In fact, the one explicit allusion on this record is not to Big Star, but to Hüsker Dü. "Grant Hart" is actually a much more biting indictment of bands that crept down the trail Hüsker Dü blazed than anything on Bob Mould's album ("For a start take two Grant Harts and call me when you die", goes the enraged tagline). If the song is meant to sound like Hüsker Dü, though, I think they're overestimating the extent to which excessive distortion and a two-minute running time compensate for nobody actually playing or singing like Mould, Norton and Hart did. For some more generic venom there's also the scene put-down "Everybody Is a Fucking Liar", though I'd be more afraid of this song if it didn't end with a sound-bite about baseball, and if the goofily enigmatic line "A man's an Edsel in his own way" didn't sort of undermine the title profanity's attempt at confrontation.
Shredded disgust isn't really the Posies forte, anyway. This album sparkles most brightly for me when soaring vocal harmonies float over roaring guitars in such a way that the vocals seem to calm the guitars even as the music buffets the voices, like in the second chorus of "Please Return It", where two guitar parts weave a duel underneath the desperately howled "There's an upside, / There has to be an upside!" I also especially like the frayed, drumless guitars and odd keyboard sounds on "The Certainty", the synth-string surges in "Precious Moments", and the solid stomp of "Song #1".
If you like the Foo Fighters, and plenty of people do, then I think this album has a substantially similar appeal, and is probably, objectively speaking, better played and written.

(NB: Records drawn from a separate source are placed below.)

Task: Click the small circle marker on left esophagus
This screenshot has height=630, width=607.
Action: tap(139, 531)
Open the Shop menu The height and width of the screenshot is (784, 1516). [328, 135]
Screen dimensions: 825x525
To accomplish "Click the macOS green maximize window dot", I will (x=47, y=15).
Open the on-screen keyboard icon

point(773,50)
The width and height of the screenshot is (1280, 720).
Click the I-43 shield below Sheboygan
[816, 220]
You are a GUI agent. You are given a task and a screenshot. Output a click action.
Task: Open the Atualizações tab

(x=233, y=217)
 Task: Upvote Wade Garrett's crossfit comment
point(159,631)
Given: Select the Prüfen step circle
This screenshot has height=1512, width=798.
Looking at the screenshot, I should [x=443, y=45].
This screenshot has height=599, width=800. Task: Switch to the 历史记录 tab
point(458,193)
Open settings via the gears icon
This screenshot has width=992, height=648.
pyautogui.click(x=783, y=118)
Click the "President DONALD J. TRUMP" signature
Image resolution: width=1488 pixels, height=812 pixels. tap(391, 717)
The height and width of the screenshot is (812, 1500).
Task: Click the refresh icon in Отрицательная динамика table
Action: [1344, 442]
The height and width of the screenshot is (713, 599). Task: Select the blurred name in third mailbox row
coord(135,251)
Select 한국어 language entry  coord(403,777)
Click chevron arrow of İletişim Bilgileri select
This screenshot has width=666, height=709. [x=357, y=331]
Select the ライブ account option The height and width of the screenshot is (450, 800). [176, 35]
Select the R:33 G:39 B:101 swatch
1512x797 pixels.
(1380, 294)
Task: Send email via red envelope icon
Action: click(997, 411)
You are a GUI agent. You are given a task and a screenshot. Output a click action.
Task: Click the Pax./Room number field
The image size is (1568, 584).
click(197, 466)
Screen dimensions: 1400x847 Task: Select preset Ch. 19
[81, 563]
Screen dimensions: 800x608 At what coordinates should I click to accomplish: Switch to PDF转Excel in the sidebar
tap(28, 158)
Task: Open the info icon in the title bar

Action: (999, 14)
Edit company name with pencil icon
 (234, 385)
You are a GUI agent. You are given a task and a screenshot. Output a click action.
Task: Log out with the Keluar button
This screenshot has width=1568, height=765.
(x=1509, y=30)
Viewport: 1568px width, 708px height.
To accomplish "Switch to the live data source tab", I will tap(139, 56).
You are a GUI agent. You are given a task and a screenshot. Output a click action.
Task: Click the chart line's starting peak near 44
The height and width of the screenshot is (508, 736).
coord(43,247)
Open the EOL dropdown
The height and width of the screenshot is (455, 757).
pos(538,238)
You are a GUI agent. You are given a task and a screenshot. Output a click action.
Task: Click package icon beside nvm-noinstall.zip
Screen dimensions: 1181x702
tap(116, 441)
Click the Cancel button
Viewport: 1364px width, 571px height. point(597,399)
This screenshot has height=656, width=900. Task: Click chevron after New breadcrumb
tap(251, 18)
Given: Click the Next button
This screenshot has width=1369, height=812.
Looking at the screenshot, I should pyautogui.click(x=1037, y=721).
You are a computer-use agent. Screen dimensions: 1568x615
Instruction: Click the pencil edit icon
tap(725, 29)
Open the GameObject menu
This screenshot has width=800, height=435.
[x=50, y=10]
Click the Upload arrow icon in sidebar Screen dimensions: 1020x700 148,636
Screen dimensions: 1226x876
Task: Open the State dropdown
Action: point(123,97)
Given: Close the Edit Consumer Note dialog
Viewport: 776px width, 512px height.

The correlate, however, is that it seems to me to suffer from the same sort of generic pointlessness that caused me to tire of the Foo Fighters album after very few listens. It's not that there's anything actively wrong with the music, I just don't sense enough animating passion. Failure was a record made by two kids maniacally driven to create stunning pop songs that transcended their production origins; Nevermind was a record that waded into a veritable congregation of neuroses and personal and social antagonists with a rusty bowie knife in its hand. I don't sense any comparable intensity in Foo Fighters or Amazing Disgrace. The form of a record is there, but I can't find a soul. Seeing the Posies flay their older songs in concert by trying to make them rock in ways they weren't meant to didn't help my attitude any, either. Frosting on the Beater proved that the Posies once knew that you don't turn pop into rock by just twisting amp knobs. They need to be reminded, and I need more than an obscured craftsmanship if I'm to care about this.
The Posies: Please Return It
I'm loath to give up on the Posies, though, and the b-sides to the album's first UK single reinforce this reluctance. "Sad to Be Aware" is, I think, exactly what people who hoped the Big Star experience would make a deeper impression on Jon and Ken wanted to hear, a later-day "Back of a Car" with some exquisite calliope-like reverse-guitar arpeggios that could be straight out of an unused take of the Three O'Clock's "A Day in Erotica". "Terrorized" manages to remind me simultaneously of "Don't Fear the Reaper", the Comsat Angels and God's Eye, which is a pretty uncanny combination. Both songs breathe individuality in a way that, at least for me, too many of the songs on Amazing Disgrace don't. I guess I agree with the band's implicit decision that these songs didn't fit the album. I just hope there are another dozen that were similarly inappropriate.